If we use the form (1) [(A→B) and B, therefore A], the argument is no longer valid because for the assignment [A = False, B = True], we have the premises (A→B) and B both true but the conclusion A false.
It is said that propositional logic must hold only for the form of the arguments, not for the meaning of the propositions.
But try using A = "Today is Saturday", B = "Tomorrow is Sunday".  The assignment [A = False, B = True], which makes the argument invalid, is not possible, because A and B can only be both true or both false. So argument (1) becomes valid? It seems like a small question but if you think about it, it is fundamental.
 A: The validity of an argument gauges not the truth of the conclusion, but whether a false conclusion can result from premises that are all true. If yes, the argument is deemed invalid; otherwise—since there is no case whereby all the premises are true yet the conclusion is false—its corresponding conditional must be logically valid (in propositional calculus, this means a tautology).
Argument (1)—its form is called “affirming the consequent”—is invalid, because its corresponding conditional $((A\rightarrow B)\land B)\rightarrow A$ is not a tautology, since it is false for $A$ False and $B$ True.

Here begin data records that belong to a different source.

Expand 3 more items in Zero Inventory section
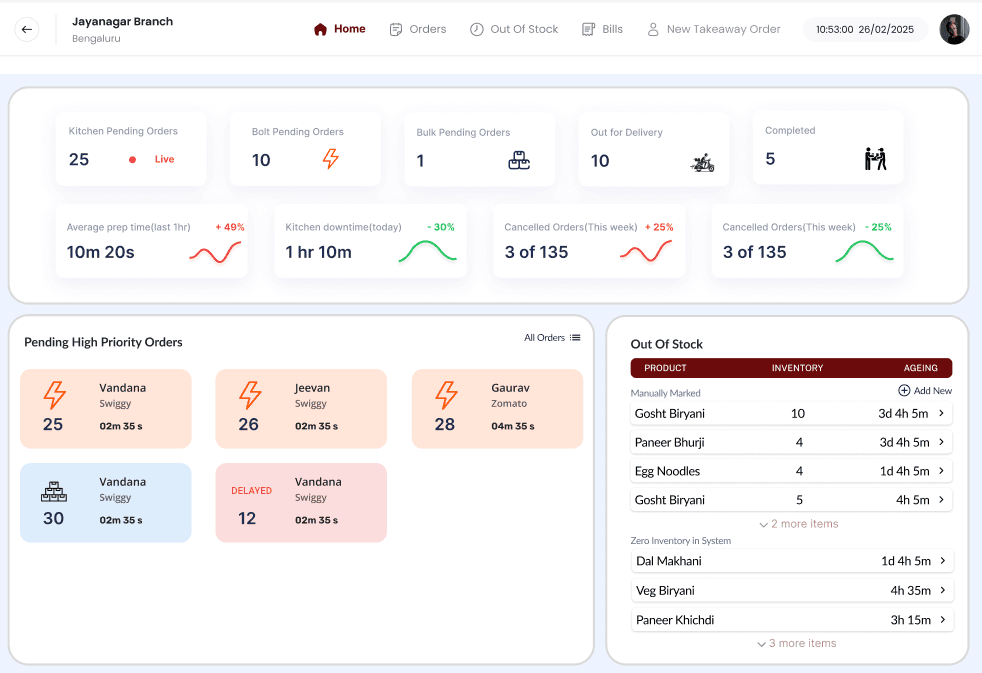 tap(796, 643)
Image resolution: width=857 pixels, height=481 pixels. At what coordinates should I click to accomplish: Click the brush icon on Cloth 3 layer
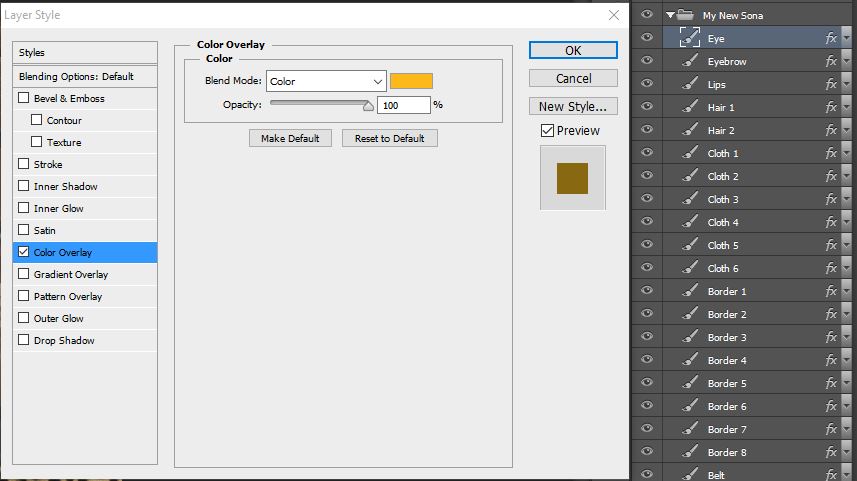point(690,200)
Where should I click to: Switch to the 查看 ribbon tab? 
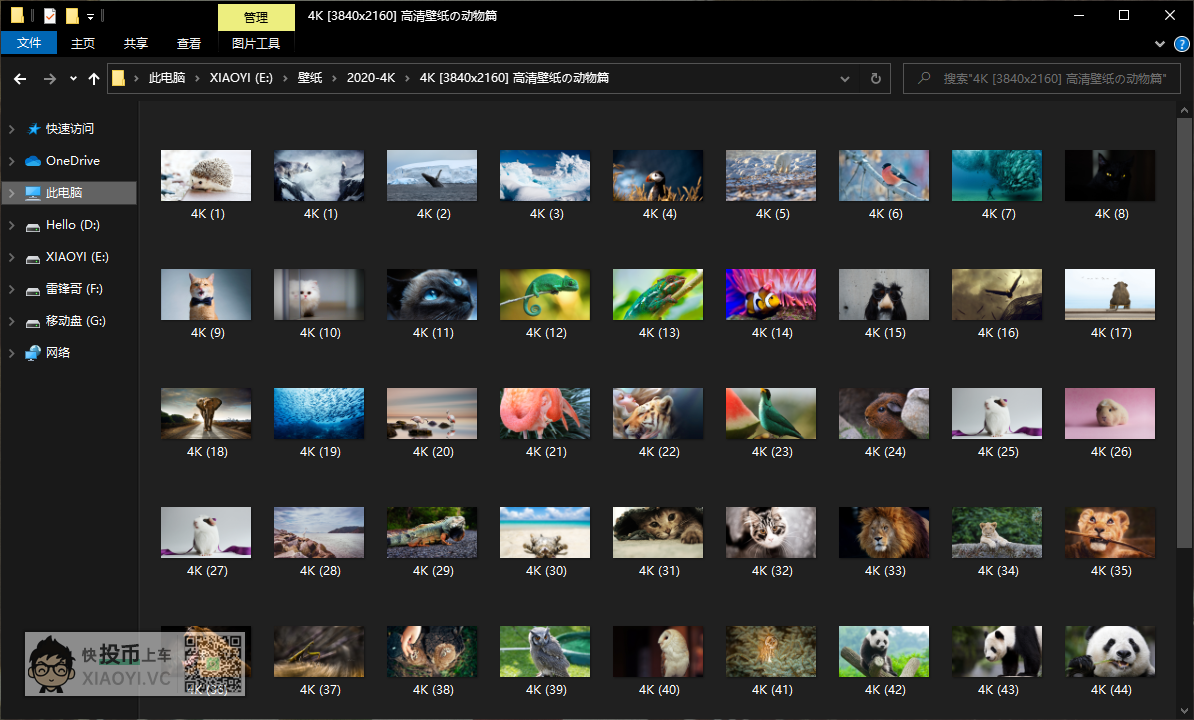tap(189, 43)

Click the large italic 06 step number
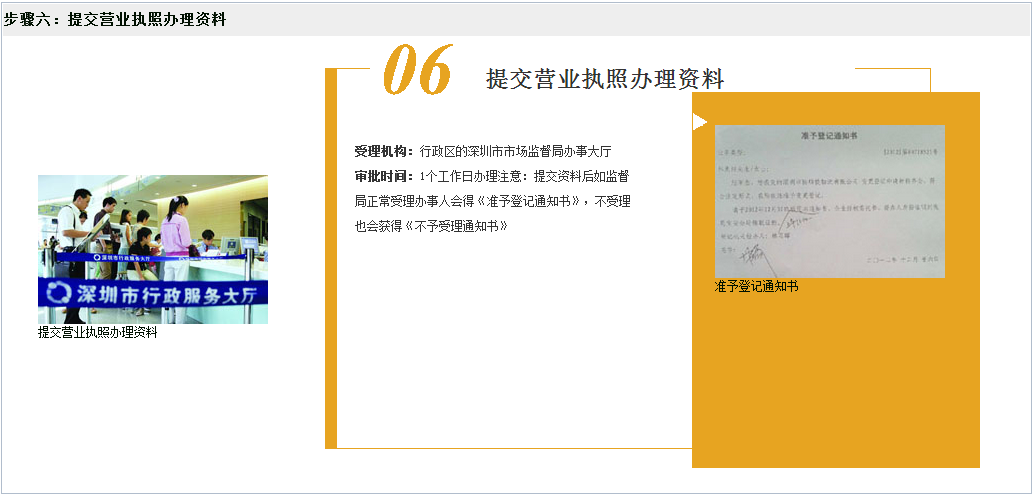(418, 72)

The fact that when $A$ and $B$ are “Today is Saturday” and “Tomorrow is Sunday”, respectively, the conditional $((A\rightarrow B)\land B)\rightarrow A$ is true (weaker than tautologically true, i.e., true regardless of interpretation of $A$ and $B$) is just a peculiarity of this tautologically-equivalent choice of $A$ and $B.$ However, this doesn't affect argument (1)'s validity, which, as you correctly observe, depends on its form, not its atomic propositions' meanings.